Scientific classification
- Kingdom: Animalia
- Phylum: Chordata
- Class: Aves
- Order: Passeriformes
- Family: Turdidae
- Genus: Turdus
- Species: T. rufitorques
- Binomial name: Turdus rufitorques Hartlaub, 1844

= Rufous-collared thrush =

- Genus: Turdus
- Species: rufitorques
- Authority: Hartlaub, 1844
- Conservation status: LC

Species of bird

The rufous-collared thrush (Turdus rufitorques) is a species of bird in the family Turdidae, the thrushes and allies. It is found in El Salvador, Guatemala, Honduras, and Mexico. Some taxonomic systems call it the rufous-collared robin.

==Taxonomy and systematics==

The rufous-collared thrush was originally described in 1844 as Turdus (Merula) rufitorques.

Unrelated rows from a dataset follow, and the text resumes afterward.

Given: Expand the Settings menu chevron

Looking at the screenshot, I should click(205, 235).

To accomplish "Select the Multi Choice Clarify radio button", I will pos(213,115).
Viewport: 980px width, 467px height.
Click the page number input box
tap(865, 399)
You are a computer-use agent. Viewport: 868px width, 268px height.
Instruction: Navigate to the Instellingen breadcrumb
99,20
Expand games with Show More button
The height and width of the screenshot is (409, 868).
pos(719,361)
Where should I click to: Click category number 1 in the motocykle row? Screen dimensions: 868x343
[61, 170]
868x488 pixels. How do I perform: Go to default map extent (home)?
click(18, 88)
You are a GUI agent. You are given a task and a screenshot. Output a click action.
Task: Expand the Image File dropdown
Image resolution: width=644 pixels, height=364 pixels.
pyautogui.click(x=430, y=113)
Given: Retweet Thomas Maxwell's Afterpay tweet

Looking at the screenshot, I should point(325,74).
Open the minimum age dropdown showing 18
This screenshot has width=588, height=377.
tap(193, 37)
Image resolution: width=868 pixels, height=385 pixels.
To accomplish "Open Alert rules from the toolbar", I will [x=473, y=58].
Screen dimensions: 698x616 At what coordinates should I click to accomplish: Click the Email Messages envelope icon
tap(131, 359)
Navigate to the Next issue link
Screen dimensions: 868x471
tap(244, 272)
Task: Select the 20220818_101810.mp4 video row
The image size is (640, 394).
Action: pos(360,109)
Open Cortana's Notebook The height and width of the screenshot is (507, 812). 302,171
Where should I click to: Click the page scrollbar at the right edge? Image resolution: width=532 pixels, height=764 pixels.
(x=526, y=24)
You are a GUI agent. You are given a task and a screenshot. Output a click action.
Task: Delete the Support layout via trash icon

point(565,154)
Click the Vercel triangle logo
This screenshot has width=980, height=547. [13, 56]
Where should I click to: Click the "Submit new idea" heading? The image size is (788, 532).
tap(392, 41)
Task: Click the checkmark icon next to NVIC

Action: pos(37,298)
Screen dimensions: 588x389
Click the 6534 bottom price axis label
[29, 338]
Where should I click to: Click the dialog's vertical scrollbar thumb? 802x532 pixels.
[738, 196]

The rufous-collared thrush is monotypic. Its closest relative appears to be the American robin (T. migratorius); a 2026 genetic study has suggested it may even be genetically embedded within American robin populations.

==Description==

The rufous-collared thrush is 23 to 25.5 cm long; three individuals weighed 70 to 74 g. The species is sexually dimorphic. Adult males have a mostly black head with a whitish chin and a throat streaked with black and cinnamon-rufous. They have a wide collar of cinnamon-rufous or chestnut-rufous on the nape and sides of the neck that in front extends to include the breast. Their flanks, belly, and undertail coverts are black. Adult females have a pattern similar to the male's but with lighter and duller colors. Their crown is brownish with darker streaks. The rest of their head is mostly grayish brown with a dusky-streaked dull white to dull cinnamon chin and throat. Their upperparts are grayish brown with gray feather edges on the back and rump. Their collar and breast are buffy cinnamon or tawny. Their flanks, belly, and undertail coverts are buffy grayish with white streaks on the coverts. Juveniles have brown upperparts. Their underparts are brownish buff with black or dusky spots. Immature males are similar to adult females with a brighter collar and breast and often a cinnamon wash on the belly. Immature females are like adults but with a less contrasting collar and dusky grayish underparts with little or no cinnamon. Juveniles have a dark brown head and upperparts with cinnamon-buff spots, a whitish throat, and cinnamon-buff underparts with dark brown spots. All ages have a dark brown iris. Adult males have a bright yellow-orange bill, legs, and feet. Immature males have a dull yellow-orange bill, legs, and feet. Adult and immature females a light orange-brown bill, legs, and feet. Juveniles have a dark brown bill with a paler base on the mandible.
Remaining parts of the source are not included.